→ **Your instructions**
Copy exactly the lines of the records below, starting at the line that contains "You are a GUI" and continuing through the last line, both included; omit any pictures.

Screenshot grounding data
:::::
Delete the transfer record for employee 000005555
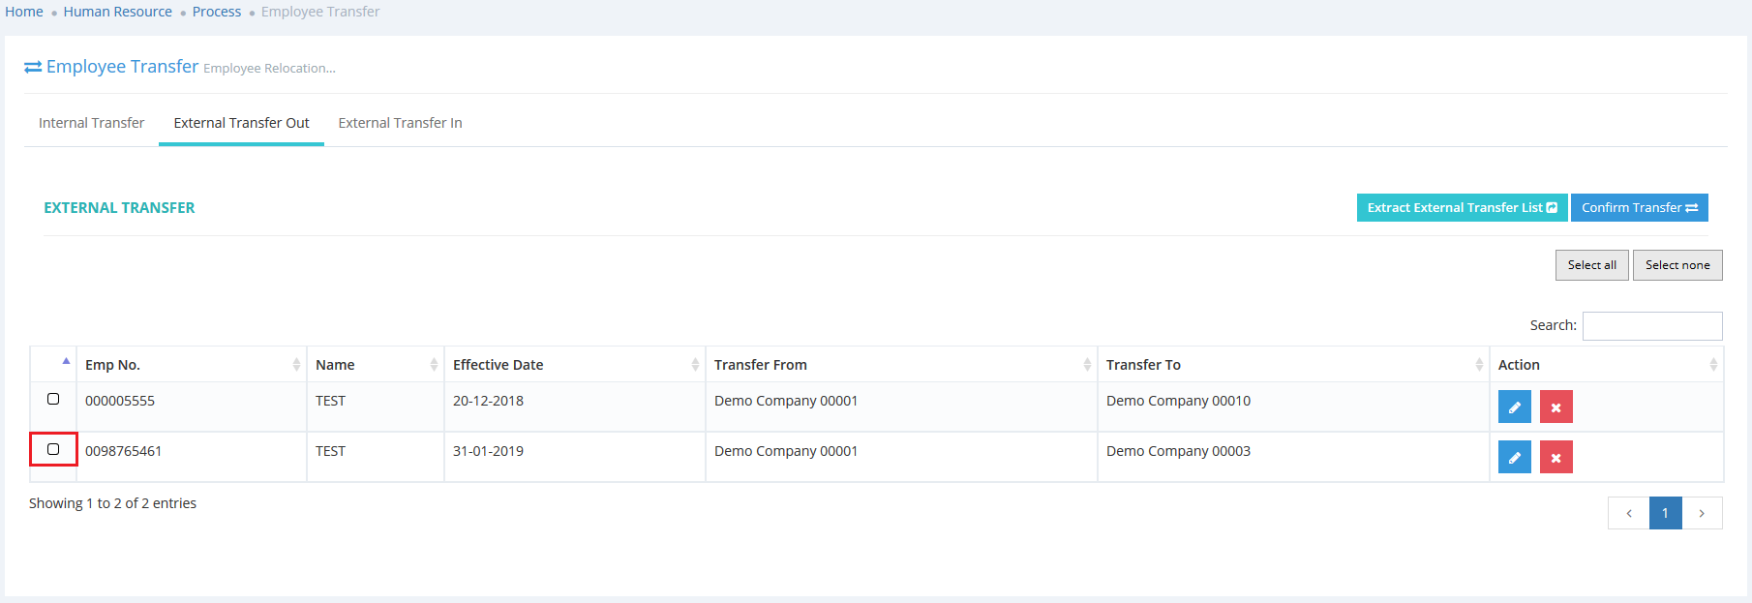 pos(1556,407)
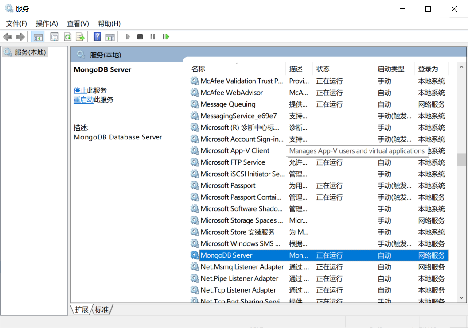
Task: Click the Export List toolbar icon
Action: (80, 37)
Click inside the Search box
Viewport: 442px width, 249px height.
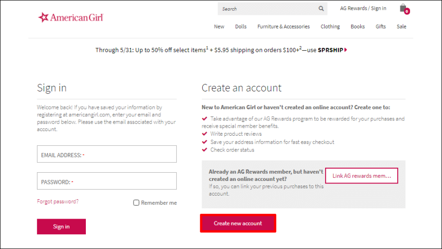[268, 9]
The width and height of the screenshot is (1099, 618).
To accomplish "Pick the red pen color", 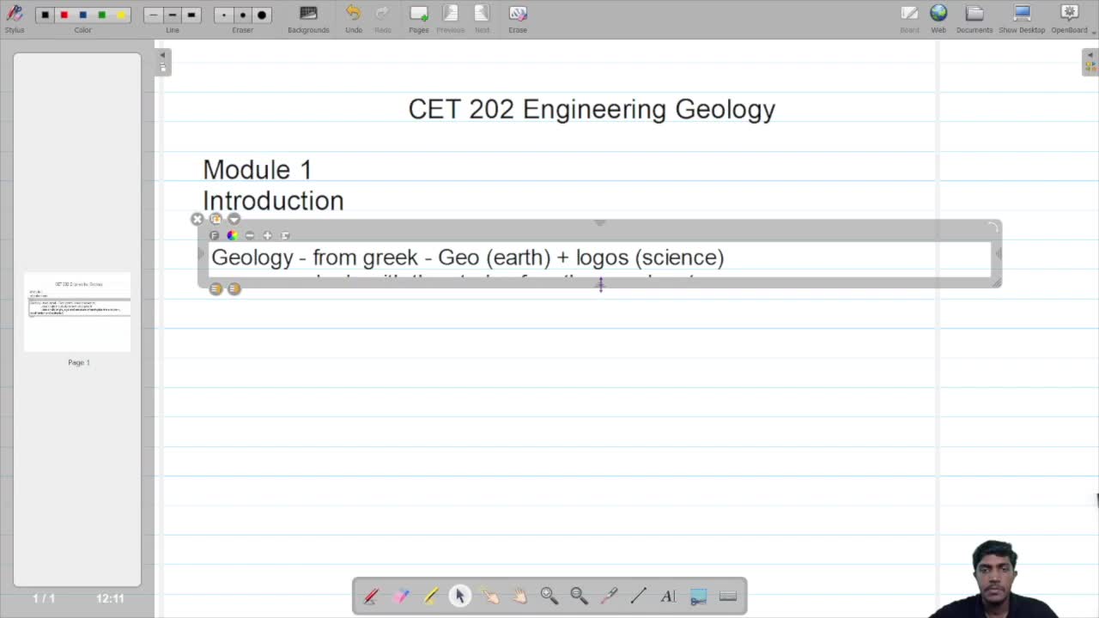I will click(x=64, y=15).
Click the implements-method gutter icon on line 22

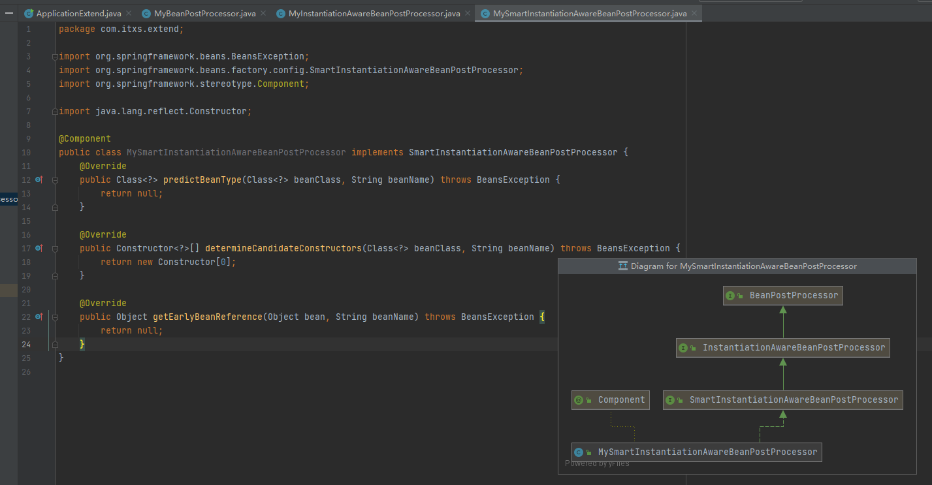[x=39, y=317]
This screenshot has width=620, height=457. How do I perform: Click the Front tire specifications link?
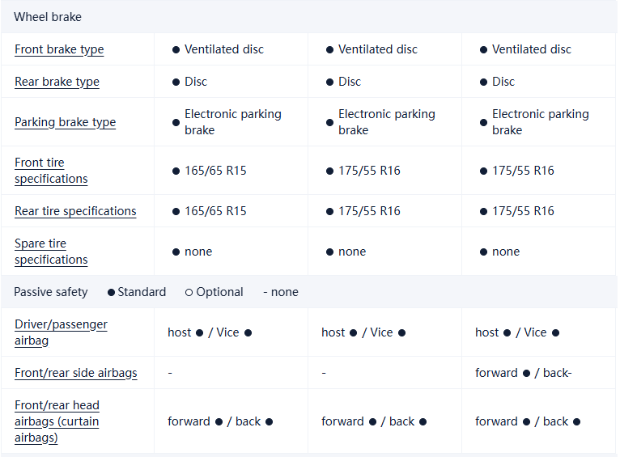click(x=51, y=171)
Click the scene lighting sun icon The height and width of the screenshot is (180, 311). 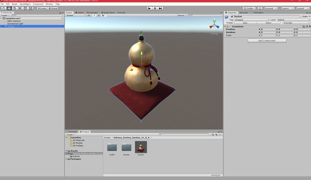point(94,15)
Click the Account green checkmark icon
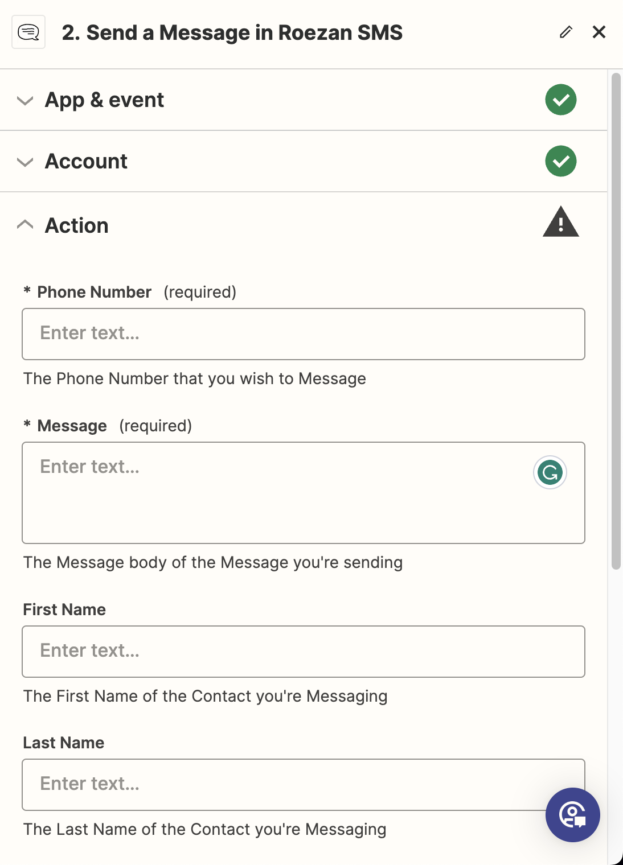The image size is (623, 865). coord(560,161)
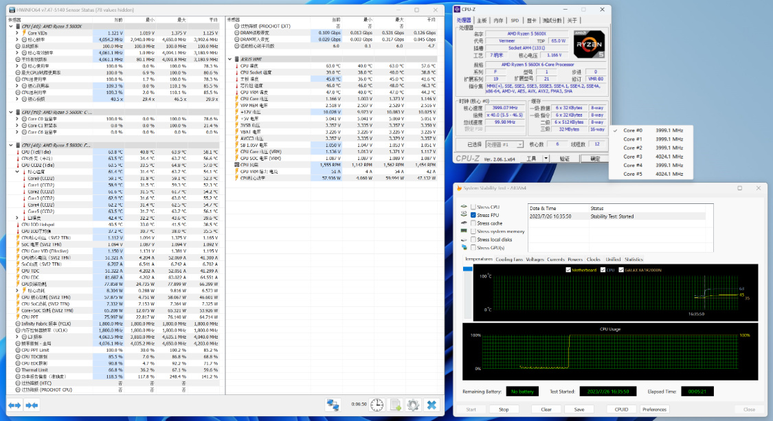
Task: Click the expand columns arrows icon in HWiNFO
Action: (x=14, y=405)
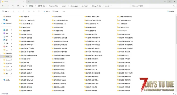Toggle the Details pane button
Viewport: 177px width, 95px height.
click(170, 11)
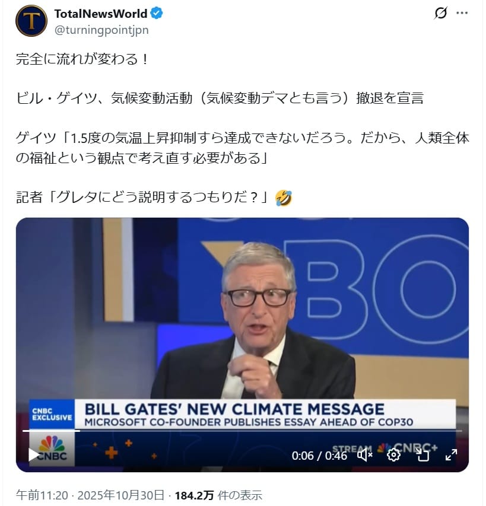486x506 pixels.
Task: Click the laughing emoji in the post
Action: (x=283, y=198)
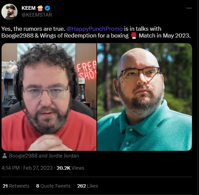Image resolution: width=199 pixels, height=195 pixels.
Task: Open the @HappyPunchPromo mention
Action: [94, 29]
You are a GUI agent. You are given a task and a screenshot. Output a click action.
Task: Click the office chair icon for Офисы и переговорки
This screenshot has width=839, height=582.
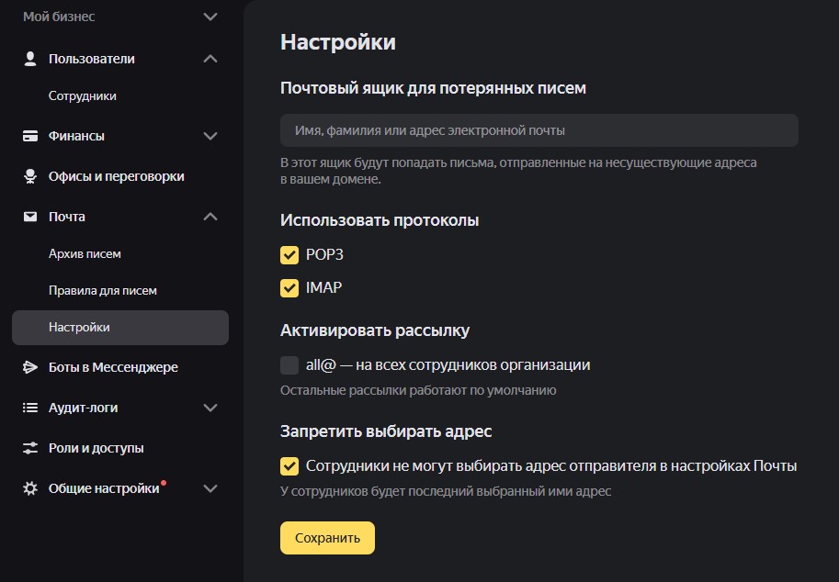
:::::
→ **Answer for the task**
You are a GUI agent. You are given a task and a screenshot. Output a click action.
Task: Click the office chair icon for Офисы и переговорки
This screenshot has width=839, height=582.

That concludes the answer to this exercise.